On Tue, Jul 21, 2020 at 9:15 AM Sebastian Berg <sebastian@sipsolutions.net> wrote:
On Mon, 2020-07-20 at 22:27 -0700, Christopher Barker wrote:
> On Mon, Jul 20, 2020 at 3:17 AM Rhodri James <rhodri@kynesim.co.uk>
> wrote:
>
> > Ironically that example pushes me back to -1.  It may look a lot
> > like
> > xarray and pandas working, but that just means it should be in
> > xarray
> > and/or pandas.
>
> after following most of this discussion, I'm still not sure what we'd
> get
> with keywords in indexing.
>
> But I do think it would be nice of we could use slice syntax in other
> places. That would allow things like xarray and pandas to use slices
> in
> regular function calls. here's an example from the xarray docs:
>
>  da.isel(space=0, time=slice(None, 2))
>
> wouldn't that be nice as:
>
> da.isel(space=0, time=:2)
>
> or:
>
> da.sel(time=slice("2000-01-01", "2000-01-02"))
>
> could be:
>
> da.sel(time="2000-01-01":"2000-01-02")
>
> As far as I can tell, slicing syntax is currently a syntax error in
> these
> cases, and any others I thought to test.
>
> Is there a reason to not allow syntax for creating a slice object to
> be
> used anywhere (Or more places, anyway)?
>
> By the way, I just noticed this note in the xarray docs:
>
> """Note: We would love to be able to do indexing with labeled
> dimension
> names inside brackets, but unfortunately, Python does yet not support
> indexing with keyword arguments like da[space=0]
> """

This would be the thing I would think of first when indexing with
keywords.  But, there are a few points about named dimensions:

First, using it for named dimensions, means you don't actually need to
mix it with normal tuple indexing, mixing both seems rather confusing?
(I cannot think of how to interpret it)

Second,  using keyword arguments for indexing `mode=` or `method=`
switches as Stephan Hoyer mentioned as well seems neat.  But I am
worried that the two potential uses clash way too much and my gut
feeling is to prefer the labeled use (which is why I would be extremely
hesitant to add mode-switching things to NumPy or pandas).  I might
rather prefer mode switching to be spelled as::

    temperature.loc(method="nearest")[longitude=longs, latitude=lats]

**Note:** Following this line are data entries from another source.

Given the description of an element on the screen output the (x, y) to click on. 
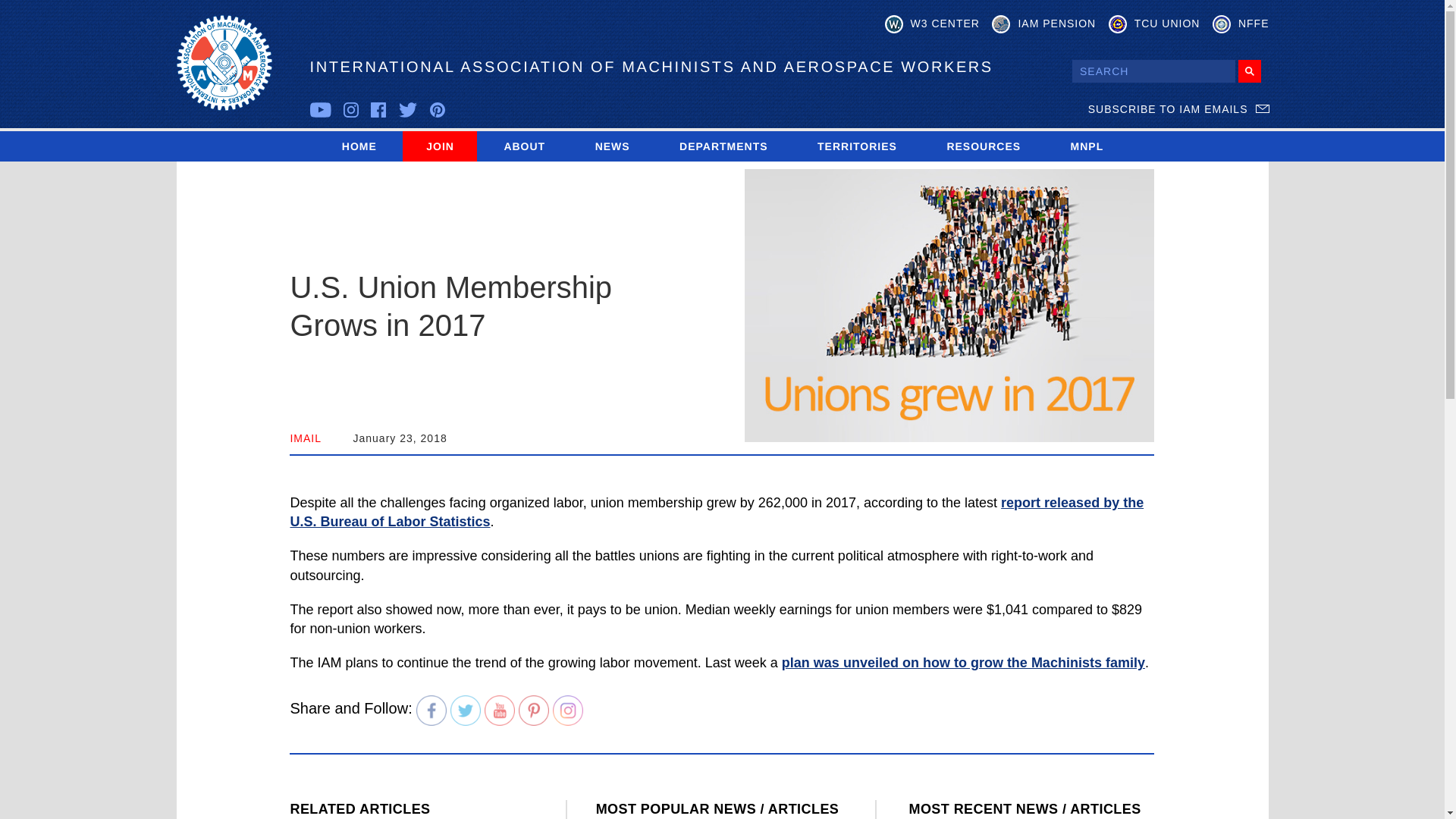
Pinterest (533, 710)
RESOURCES (983, 146)
plan was unveiled on how to grow the Machinists family (962, 662)
SUBSCRIBE TO IAM EMAILS (1178, 108)
NFFE (1240, 24)
NEWS (612, 146)
ABOUT (523, 146)
JOIN (440, 146)
HOME (358, 146)
YouTube (499, 710)
IMAIL (305, 438)
Twitter (464, 710)
MNPL (1086, 146)
DEPARTMENTS (723, 146)
report released by the U.S. Bureau of Labor Statistics (715, 512)
Given the description of an element on the screen output the (x, y) to click on. 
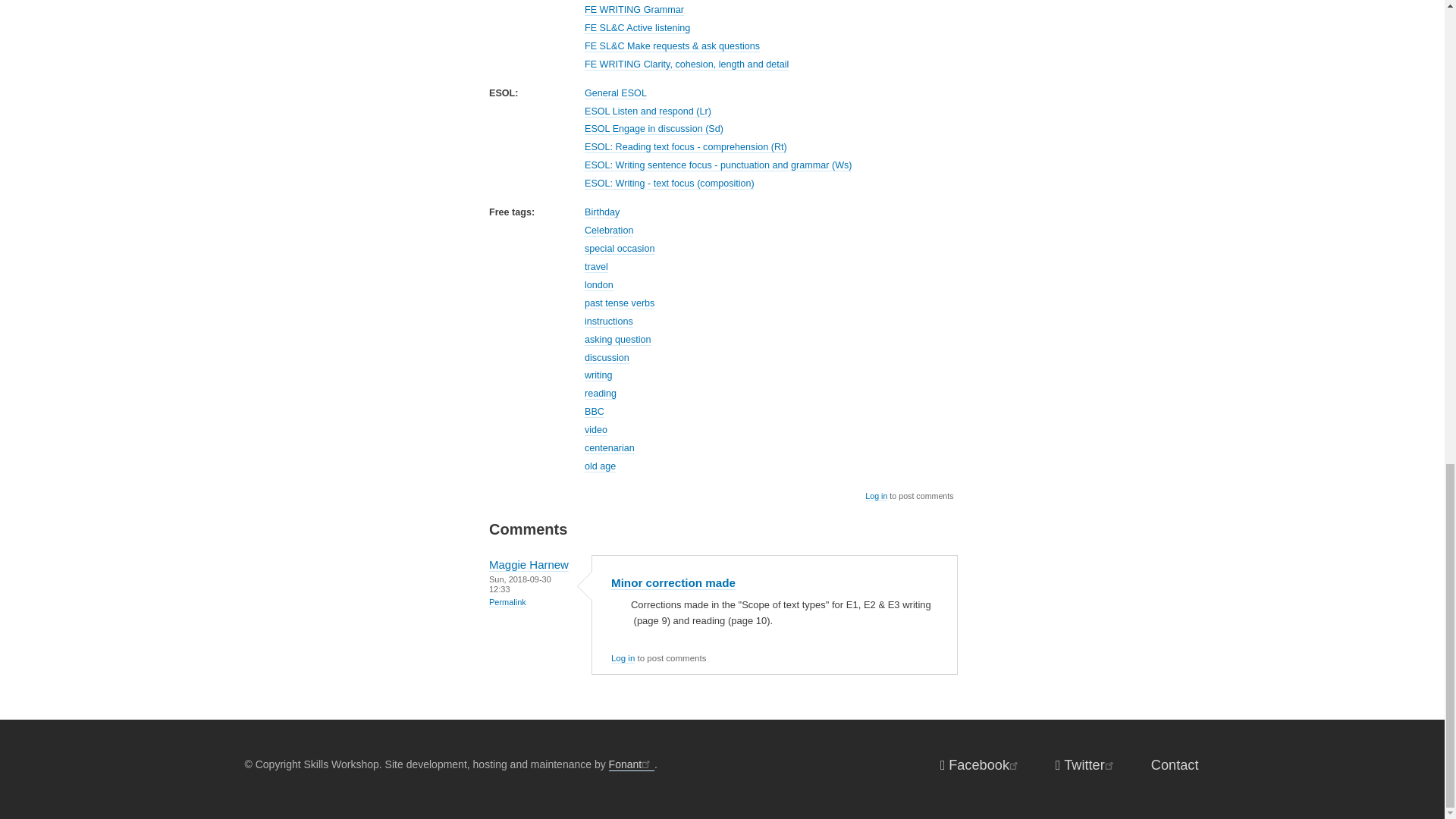
The skillsworkshop Facebook page (980, 765)
FE WRITING Clarity, cohesion, length and detail (687, 64)
The skillsworkshop Twitter page (1085, 765)
FE WRITING Grammar (634, 9)
View user profile. (529, 564)
General ESOL (615, 93)
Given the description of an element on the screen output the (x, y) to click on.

even if that has to create an intermediate indexer object (twice, since
`.loc` here is also an index helper object).
(This means axis labels must be strings, that is likely no issue, but
should maybe be mentioned.)

Thus, for most containers, my knee jerk reaction would be to discourage
the use of keywords in indexing for mode switching.  But some of the
use-cases seemed more like class factories, for which there is no clash
of these two concepts/applications.

That said, labeled dimensions/axis do seem like nice syntax with quite
a bit of potential to me, even with 3 dimensions, remembering whether
your coordinate order was x,y,z or z,x,y or z,y,x can be annoying
(especially if you mix in a 1-D dataset with only a z axis).

For what it's worth, I (as the original author of xarray) totally agree with both Sebastian and Christopher. For indexing labeled arrays, the most compelling use-case is cleaner syntax for creating slice() objects along with keyword arguments for dimension names.

I don't particularly care whether that's spelled with [] or (), e.g.,
da.sel(time="2000-01-01":"2000-01-02")
or
da.loc[time="2000-01-01":"2000-01-02"]
neither of which is currently valid syntax.

The further advantages of supporting keyword arguments in __getitem__/__setitem__ would be:
1. We wouldn't need separate methods for positional vs keyword argument indexing. Currently, xarray has both .loc[] and .sel().
2. We could support matching syntax with keyword arguments in assignment. This is mostly relevant for inexperienced Python users, who will try something like "da.sel(x=0) = value" and encounter a SyntaxError. (This does come up with some regularity, because xarray's target audience includes scientists who often aren't experienced programmers.